FID is widely used in evaluating the quality of images generated by GANs. However, it is not used for other types of media, such as music or text or with different kinds of neural network architectures. In addition, several other limitations should be taken into consideration:
- Use of pre-trained models. FID uses a pre-trained Inception-v3 model as part of the process, which could introduce bias based on how the model was trained. This could be an issue if the training data differs substantially from the domain of the generated images. For example, an inception model pre-trained on cats and other animals may not work as well on buildings.
- Insensitivity. FID may miss some aspects of image quality, such as fine-grained details or textures. As a result, certain kinds of image imperfections might not be caught by FID scores.
- Requirement for consistent preprocessing. All the images -- including training data, real images, and generated images -- need to be scaled, cropped and normalized consistently. Differences in preprocessing can affect FID scores.
- Subjectivity. FID scores do not necessarily capture all aspects of human perception and preferences. It's important to include human evaluators as part of the process to refine GAN models.

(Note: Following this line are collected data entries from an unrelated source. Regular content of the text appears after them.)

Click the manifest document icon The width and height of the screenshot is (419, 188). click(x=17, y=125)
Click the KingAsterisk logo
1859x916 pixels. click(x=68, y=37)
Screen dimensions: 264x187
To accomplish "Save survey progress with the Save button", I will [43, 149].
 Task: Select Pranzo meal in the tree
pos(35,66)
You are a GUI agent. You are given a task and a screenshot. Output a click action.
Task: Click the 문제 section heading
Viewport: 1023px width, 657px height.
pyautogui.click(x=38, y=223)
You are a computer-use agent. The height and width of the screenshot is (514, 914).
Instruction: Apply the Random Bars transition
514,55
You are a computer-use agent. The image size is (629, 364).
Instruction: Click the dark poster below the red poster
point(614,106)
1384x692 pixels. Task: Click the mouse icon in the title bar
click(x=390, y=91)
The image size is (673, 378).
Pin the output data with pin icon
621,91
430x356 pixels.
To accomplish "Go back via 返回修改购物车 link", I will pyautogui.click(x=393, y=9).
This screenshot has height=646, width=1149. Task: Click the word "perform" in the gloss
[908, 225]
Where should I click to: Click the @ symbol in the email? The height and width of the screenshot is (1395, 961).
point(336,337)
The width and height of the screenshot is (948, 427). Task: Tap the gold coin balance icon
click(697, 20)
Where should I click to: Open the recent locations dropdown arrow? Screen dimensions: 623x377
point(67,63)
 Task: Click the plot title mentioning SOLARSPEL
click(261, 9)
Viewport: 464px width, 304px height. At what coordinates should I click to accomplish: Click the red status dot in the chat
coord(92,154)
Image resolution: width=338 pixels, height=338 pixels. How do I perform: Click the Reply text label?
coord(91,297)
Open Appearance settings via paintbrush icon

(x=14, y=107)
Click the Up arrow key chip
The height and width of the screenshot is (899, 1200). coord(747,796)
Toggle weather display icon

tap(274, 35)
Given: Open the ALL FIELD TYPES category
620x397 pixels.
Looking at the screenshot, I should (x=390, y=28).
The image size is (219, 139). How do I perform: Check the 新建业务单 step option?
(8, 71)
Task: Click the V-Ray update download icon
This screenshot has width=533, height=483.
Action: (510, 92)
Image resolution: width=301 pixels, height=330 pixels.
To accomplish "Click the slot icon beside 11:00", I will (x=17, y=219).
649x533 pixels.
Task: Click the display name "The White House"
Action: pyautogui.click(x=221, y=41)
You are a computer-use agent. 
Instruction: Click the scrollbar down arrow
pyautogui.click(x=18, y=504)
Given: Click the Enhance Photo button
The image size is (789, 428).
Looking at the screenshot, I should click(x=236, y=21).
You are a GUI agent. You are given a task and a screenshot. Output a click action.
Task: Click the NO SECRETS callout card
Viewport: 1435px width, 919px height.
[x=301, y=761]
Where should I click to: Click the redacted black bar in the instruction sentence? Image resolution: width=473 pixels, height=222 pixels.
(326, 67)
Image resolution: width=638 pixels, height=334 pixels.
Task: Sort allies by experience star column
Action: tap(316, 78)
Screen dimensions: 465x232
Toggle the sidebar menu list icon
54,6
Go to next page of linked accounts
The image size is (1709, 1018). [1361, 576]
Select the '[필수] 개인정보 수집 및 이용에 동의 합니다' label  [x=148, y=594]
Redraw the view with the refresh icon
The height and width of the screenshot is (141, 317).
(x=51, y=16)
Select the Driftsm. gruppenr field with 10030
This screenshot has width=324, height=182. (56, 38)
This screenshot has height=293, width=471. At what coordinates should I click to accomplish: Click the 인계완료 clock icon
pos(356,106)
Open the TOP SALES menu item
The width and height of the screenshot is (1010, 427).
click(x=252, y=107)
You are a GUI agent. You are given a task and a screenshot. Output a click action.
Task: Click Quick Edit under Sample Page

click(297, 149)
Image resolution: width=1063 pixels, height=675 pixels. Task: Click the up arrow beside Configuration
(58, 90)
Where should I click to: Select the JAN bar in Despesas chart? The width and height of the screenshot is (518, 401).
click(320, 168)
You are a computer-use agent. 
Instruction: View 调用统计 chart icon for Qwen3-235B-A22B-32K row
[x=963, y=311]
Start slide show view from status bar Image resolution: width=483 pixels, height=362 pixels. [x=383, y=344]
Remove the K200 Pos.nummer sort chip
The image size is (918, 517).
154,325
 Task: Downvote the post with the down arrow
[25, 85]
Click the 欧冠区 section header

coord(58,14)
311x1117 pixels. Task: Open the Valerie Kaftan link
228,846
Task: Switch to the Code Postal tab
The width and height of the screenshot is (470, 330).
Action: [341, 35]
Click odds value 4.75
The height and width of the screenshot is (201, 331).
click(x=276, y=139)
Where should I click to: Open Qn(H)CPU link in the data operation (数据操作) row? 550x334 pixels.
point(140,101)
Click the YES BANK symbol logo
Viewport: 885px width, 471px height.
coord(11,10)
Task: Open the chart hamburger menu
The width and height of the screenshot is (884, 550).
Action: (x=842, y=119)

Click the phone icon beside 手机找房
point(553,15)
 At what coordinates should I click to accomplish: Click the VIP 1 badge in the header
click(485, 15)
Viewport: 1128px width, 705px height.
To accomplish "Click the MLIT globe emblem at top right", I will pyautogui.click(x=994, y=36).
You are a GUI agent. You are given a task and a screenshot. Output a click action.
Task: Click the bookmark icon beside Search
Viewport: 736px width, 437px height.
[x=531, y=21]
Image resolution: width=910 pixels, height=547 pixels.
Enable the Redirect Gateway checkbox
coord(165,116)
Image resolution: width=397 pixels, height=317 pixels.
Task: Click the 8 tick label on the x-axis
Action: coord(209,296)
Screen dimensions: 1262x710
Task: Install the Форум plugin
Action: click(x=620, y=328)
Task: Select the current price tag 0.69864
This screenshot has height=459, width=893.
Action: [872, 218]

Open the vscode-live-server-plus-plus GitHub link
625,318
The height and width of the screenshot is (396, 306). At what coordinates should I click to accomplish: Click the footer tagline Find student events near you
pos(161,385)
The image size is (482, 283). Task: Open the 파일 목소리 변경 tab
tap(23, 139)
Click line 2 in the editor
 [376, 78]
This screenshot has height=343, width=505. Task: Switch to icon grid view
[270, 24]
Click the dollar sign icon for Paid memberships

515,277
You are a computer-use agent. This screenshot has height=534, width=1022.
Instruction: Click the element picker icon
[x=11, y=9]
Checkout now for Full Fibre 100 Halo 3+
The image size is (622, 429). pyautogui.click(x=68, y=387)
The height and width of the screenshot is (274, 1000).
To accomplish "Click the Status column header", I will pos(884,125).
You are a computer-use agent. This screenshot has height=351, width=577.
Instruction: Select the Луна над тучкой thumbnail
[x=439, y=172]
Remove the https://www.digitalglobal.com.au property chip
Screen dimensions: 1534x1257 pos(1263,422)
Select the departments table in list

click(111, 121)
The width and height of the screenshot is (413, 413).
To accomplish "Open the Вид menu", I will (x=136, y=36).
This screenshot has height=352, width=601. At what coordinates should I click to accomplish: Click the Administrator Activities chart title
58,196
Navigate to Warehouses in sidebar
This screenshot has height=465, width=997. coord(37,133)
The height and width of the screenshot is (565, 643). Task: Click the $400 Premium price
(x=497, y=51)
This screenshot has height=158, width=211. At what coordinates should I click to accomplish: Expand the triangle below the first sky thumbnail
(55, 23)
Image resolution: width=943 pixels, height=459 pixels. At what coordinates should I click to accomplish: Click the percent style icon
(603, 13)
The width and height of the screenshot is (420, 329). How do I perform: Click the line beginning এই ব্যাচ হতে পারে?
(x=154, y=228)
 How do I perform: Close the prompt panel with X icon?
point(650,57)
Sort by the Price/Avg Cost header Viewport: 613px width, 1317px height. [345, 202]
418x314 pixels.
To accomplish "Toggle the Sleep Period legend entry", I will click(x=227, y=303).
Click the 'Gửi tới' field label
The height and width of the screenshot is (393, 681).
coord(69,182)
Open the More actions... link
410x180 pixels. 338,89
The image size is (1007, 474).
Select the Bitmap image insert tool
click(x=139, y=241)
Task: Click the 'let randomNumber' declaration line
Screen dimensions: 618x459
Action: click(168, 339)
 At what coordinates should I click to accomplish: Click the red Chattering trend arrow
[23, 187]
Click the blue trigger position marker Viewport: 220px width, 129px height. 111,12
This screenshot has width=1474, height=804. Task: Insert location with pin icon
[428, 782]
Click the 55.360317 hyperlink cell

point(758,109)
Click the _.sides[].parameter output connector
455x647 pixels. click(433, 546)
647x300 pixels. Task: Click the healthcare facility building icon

- Overfitting. Exclusive focus on FID could lead to models that achieve high scores but do not look realistic. Consequently, developers need to perform human analysis to weed out problematic models.
The future of FID
FID continues to be a popular metric for assessing the performance of GAN image-generating models. At the same time, other kinds of generative models, such as Stable Diffusion and transformers, are growing in popularity for image generation. These different techniques will require new types of metrics for assessing image quality.
In the meantime, researchers will likely refine and improve FID metrics to make them more robust. For example, better pre-trained Inception-v3 models or new inception models could help to overcome bias or fine-tune data sets for different domains.
Other evaluation metrics may also emerge that could separately represent qualities, such as diversity or realism, that are rolled into a single metric with FIDs.
In the meantime, FID provides a relatively simple way to capture the quality of GAN models in a single metric. Like other metrics, this could guide research into better metrics come along.